Growing 6 to 10 feet tall with trunk diameter in the 3- to 4-inch range, pygmy date palm (Phoenix roebelenii) displays a feathery mophead of fronds. Often nursery growers clump multiple plants to create a more architecturally interesting silhouette in production containers. The trunk of this miniature palm never becomes perfectly smooth. Lower trunk parts may lose brown thatch but still reveal a coarse, knobby surface from old leaf bases. More thatch and frond bases linger up higher just under the leafy canopy and persist for several years, gradually falling off after dehydration and fiber decomposition.

  1. Put on protective leather gloves, hat and eye goggles before working around the pygmy date palm. Thorns on frond stem bases and falling debris pose potential hazards.

  2. Tug at the thatch and old, persistent frond stems under the canopy of leaves with your gloved hand. Remove as much thatch and dried debris as possible to clear the trunk. Most of this thicket of thatch and previously pruned frond bases must remain to protect the growing tip on the trunk.

  3. Hold the top of the trunk with your hand and place the hand-held pruning saw blade upward into the base of thatch against the trunk. Saw upward to help remove any unattractive, lingering thatch and leaf bases to create a tidier, even look.

  4. Put on a hard hat with face guard. Chainsaw blades violently throw cutting debris.

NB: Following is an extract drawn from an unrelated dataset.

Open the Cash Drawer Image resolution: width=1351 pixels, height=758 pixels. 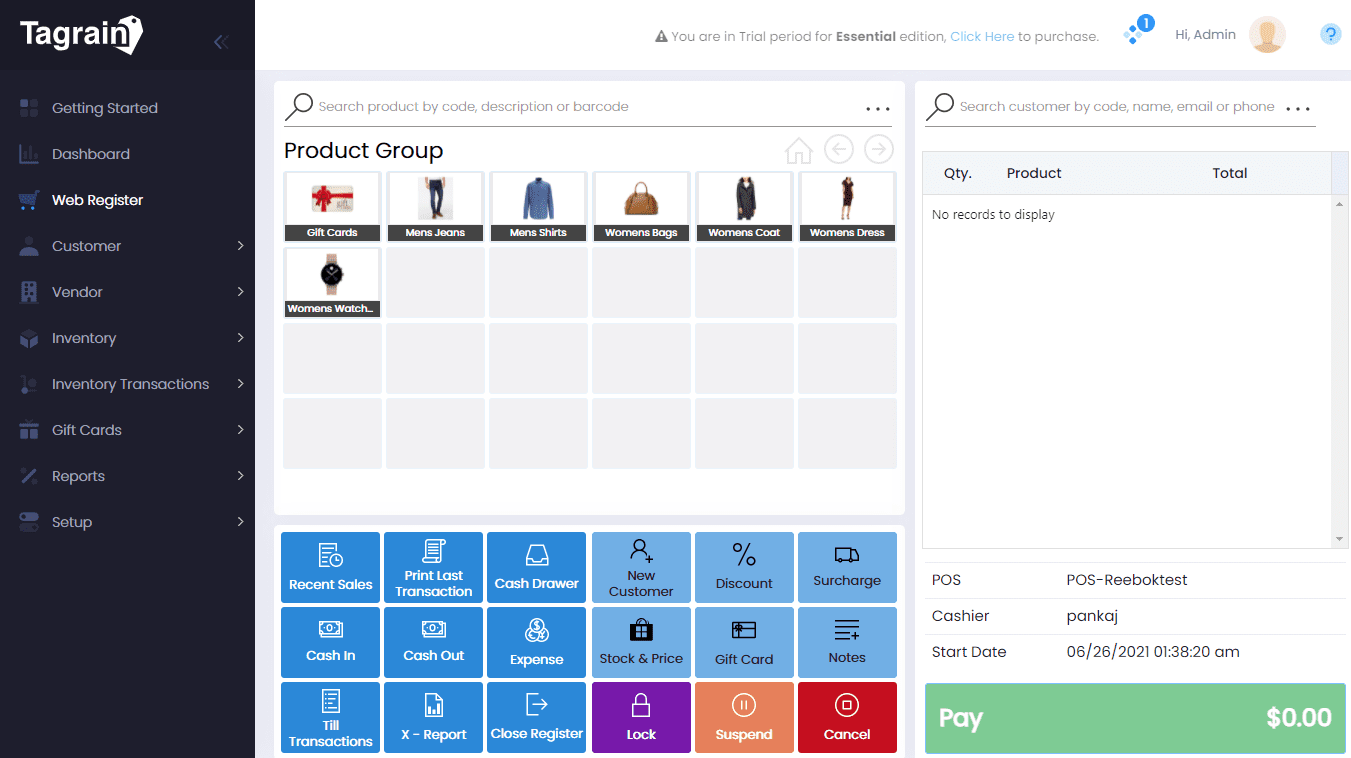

  5. Run the edge of the cutting blades on a small chainsaw on the many small hard nubs on the pygmy date palm trunk. These scarred ridges are hard and uneven and may not easily cut to create a smoother looking trunk. Moreover, you risk creating uneven cutting scars and obvious trunk color variations if you choose to remove the rough tissues on the palm's bark. Do not cut deeply, as palms cannot heal puncture or cutting wounds in their trunk.